What to work on: Rewrite the entries from the line with "Where should I" up to and including the line with "tap(87, 350)", swapping "Select" for "Choose" and keeping everything else the same. Leave the pictures out.

Provided data:
·····
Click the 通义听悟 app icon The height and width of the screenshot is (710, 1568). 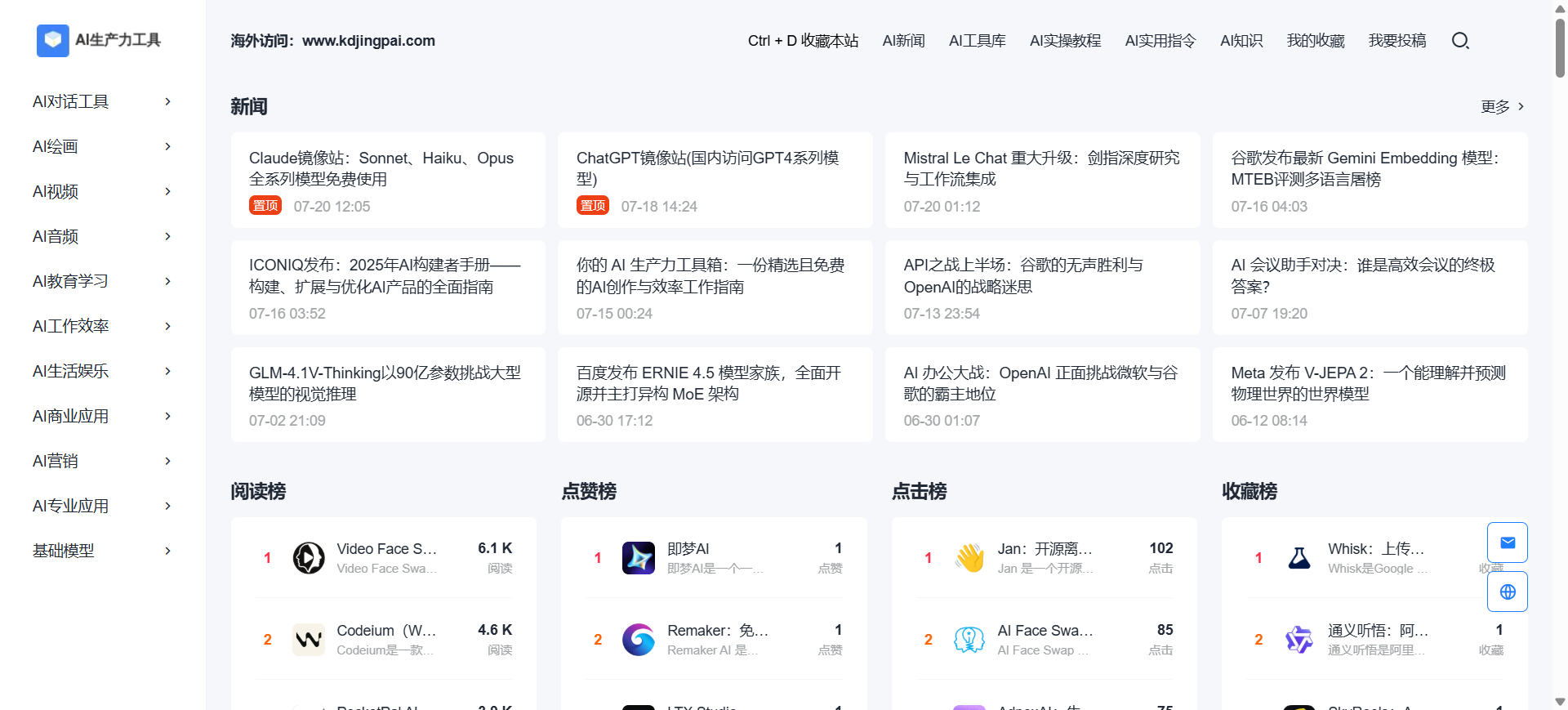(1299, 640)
·····
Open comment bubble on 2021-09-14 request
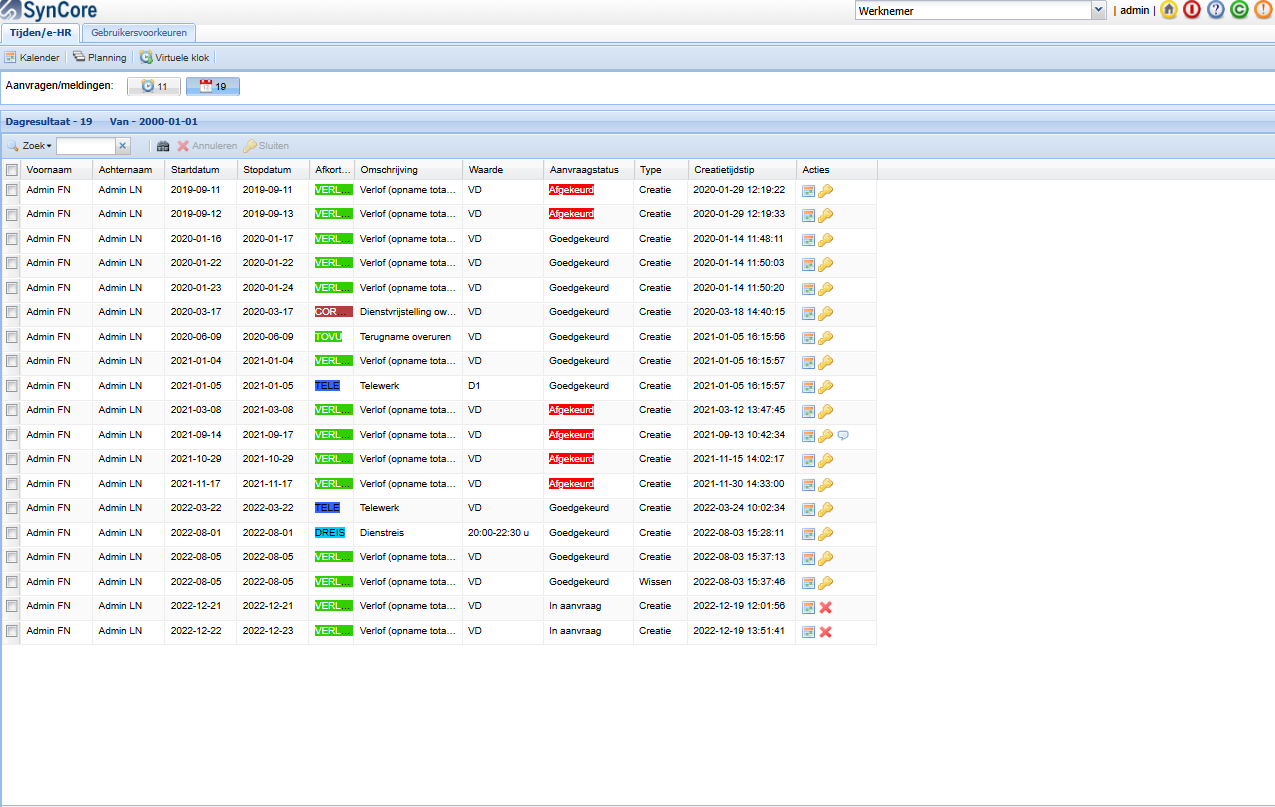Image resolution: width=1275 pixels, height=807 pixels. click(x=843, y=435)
·····
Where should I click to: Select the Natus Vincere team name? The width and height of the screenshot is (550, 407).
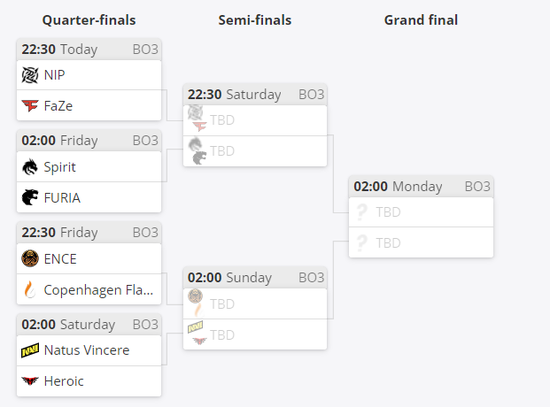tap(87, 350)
·····
Exercise response:
Where should I click to: Choose the Natus Vincere team name? The width and height of the screenshot is (550, 407).
tap(87, 350)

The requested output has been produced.